(Beginning of Data supplied)

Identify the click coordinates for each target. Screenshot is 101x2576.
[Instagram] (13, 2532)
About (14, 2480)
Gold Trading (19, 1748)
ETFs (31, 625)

(End of Data supplied)

What this task involves
Nothing may be left out. Copy each line of the listing exactly.

Solution to the exercise
Identify the click coordinates for each target. Screenshot is 101x2576.
[Instagram] (13, 2532)
About (14, 2480)
Gold Trading (19, 1748)
ETFs (31, 625)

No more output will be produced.